§ What you will do
Starting with the line that contains "Select the Local list name" and stopping after the line that contains "Click the yellow revenue banknote icon", copy the entries below exactly. Include nothing else.

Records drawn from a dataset
-=-=-

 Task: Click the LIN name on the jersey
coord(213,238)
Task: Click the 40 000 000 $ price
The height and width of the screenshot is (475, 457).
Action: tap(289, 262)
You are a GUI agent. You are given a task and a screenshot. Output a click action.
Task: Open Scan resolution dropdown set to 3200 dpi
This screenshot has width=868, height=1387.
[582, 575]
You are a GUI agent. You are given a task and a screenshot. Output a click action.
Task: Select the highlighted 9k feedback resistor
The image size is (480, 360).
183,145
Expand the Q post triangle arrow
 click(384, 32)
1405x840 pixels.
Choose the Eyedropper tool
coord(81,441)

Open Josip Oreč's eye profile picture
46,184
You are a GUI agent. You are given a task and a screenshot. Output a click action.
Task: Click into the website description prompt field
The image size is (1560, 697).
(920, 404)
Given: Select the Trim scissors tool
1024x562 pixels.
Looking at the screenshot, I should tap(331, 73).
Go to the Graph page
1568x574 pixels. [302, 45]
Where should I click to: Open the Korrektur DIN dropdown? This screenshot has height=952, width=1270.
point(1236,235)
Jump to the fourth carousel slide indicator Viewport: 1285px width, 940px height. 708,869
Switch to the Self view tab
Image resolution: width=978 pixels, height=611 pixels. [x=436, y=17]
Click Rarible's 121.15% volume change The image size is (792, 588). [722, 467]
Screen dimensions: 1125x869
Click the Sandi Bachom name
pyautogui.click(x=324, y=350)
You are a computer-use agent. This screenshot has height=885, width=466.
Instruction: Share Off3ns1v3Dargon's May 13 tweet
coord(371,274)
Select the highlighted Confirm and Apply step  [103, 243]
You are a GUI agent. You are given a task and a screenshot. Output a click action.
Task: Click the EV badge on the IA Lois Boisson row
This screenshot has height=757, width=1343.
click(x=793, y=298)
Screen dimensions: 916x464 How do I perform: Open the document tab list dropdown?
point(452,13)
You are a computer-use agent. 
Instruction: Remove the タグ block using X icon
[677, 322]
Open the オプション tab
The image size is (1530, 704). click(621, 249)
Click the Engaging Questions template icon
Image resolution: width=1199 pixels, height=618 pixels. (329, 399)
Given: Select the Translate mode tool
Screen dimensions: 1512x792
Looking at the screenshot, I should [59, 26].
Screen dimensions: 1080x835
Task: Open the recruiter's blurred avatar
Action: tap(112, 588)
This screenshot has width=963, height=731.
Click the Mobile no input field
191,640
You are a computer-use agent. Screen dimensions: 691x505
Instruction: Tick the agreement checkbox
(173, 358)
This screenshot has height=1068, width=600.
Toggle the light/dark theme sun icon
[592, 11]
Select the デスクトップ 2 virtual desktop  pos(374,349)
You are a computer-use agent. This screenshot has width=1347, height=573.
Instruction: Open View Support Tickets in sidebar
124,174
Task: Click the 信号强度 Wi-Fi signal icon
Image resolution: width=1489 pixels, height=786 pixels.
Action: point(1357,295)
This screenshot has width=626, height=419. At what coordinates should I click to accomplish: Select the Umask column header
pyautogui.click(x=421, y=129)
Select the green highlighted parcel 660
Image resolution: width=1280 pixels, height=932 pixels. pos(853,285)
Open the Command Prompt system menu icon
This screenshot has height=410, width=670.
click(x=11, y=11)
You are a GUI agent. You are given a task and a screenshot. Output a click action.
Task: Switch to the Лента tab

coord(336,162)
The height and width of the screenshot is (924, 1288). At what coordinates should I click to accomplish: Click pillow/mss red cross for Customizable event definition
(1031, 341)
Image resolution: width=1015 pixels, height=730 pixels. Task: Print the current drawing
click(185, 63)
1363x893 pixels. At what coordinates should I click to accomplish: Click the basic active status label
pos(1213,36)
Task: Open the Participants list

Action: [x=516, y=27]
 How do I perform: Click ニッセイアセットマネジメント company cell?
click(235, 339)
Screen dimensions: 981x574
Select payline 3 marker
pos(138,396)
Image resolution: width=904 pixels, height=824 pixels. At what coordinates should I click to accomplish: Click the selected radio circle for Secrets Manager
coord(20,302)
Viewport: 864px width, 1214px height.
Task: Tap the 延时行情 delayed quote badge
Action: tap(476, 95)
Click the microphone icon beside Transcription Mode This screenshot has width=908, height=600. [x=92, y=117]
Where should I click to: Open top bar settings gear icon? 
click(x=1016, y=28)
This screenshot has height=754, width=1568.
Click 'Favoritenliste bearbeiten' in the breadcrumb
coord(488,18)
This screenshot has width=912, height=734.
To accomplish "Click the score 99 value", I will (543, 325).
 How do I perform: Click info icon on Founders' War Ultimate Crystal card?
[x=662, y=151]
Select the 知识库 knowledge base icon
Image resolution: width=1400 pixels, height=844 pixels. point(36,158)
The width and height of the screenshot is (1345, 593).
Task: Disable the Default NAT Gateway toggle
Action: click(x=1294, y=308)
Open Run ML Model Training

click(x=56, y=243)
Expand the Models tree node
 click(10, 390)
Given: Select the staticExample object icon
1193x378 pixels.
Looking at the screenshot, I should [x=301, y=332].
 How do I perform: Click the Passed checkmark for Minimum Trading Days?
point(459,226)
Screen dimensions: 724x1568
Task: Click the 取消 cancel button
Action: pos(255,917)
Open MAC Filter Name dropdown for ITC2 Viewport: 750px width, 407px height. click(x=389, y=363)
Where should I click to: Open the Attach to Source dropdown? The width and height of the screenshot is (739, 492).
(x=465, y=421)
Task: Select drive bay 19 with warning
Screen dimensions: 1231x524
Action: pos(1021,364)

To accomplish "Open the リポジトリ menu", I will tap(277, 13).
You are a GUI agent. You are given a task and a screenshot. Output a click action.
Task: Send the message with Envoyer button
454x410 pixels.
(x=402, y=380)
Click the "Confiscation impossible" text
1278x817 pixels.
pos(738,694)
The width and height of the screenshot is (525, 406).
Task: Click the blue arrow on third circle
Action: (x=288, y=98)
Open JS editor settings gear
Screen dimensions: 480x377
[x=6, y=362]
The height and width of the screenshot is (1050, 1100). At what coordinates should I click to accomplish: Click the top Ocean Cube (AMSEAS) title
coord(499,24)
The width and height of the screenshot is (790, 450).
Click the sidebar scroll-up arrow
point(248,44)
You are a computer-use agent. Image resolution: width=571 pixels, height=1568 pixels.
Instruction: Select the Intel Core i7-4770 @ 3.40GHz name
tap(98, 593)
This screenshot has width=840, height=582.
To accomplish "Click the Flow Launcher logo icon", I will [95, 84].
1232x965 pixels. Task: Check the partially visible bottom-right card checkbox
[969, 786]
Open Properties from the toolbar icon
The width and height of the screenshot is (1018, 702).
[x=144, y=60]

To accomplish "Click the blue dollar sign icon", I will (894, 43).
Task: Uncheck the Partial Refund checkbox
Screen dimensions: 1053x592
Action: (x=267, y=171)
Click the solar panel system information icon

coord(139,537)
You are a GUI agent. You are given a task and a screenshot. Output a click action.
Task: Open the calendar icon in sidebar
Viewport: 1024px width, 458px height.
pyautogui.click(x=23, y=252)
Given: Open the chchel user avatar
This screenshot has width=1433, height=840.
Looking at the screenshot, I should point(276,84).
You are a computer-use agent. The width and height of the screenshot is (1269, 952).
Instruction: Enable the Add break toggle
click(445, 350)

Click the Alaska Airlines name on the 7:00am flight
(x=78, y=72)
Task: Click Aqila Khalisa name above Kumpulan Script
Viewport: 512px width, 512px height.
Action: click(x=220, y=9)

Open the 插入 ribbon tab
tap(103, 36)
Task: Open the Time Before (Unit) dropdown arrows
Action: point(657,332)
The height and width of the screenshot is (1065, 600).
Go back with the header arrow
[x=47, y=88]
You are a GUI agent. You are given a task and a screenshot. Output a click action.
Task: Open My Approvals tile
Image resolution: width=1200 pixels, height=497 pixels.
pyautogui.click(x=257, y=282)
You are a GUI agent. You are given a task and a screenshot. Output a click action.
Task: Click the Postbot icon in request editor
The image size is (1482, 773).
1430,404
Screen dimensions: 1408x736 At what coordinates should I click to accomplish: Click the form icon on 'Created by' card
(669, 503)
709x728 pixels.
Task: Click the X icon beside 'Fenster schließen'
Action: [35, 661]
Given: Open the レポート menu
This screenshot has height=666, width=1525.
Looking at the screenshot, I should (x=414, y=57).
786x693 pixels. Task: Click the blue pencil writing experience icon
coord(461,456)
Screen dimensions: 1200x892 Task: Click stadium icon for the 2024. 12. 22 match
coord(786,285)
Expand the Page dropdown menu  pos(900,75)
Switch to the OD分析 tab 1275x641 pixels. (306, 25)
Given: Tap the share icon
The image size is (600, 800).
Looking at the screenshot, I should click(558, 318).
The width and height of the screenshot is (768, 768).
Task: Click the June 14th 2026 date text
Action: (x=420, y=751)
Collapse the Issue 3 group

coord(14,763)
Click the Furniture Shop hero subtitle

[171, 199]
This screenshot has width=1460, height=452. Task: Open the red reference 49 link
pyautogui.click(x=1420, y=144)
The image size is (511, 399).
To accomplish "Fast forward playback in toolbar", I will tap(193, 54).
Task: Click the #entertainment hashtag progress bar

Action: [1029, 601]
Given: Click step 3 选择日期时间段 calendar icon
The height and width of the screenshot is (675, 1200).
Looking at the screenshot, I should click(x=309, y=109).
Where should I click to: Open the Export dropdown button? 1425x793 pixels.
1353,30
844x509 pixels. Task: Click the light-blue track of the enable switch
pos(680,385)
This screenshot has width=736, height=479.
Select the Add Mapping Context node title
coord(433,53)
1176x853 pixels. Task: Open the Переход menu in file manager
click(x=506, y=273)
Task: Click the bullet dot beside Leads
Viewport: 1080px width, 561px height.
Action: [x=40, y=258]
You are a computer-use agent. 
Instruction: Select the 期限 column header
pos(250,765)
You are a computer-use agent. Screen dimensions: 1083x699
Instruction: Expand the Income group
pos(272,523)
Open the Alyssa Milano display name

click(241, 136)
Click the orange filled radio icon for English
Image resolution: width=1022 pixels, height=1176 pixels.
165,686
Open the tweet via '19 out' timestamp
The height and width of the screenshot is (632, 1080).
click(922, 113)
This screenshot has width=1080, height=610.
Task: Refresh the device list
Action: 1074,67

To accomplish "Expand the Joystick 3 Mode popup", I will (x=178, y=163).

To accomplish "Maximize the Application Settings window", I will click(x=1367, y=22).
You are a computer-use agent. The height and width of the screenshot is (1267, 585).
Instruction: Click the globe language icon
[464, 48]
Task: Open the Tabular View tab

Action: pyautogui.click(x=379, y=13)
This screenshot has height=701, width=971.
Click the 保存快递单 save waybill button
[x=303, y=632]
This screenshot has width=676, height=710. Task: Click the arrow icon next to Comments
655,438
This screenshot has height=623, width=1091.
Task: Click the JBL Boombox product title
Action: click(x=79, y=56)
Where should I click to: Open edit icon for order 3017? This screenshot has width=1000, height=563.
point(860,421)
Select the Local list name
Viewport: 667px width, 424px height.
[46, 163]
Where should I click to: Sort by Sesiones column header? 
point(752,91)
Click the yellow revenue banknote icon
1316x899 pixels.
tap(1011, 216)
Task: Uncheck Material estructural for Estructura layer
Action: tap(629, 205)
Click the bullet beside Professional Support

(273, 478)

-=-=-

§ Exercise output
Select the Local list name
Viewport: 667px width, 424px height.
[46, 163]
Where should I click to: Sort by Sesiones column header? 
point(752,91)
Click the yellow revenue banknote icon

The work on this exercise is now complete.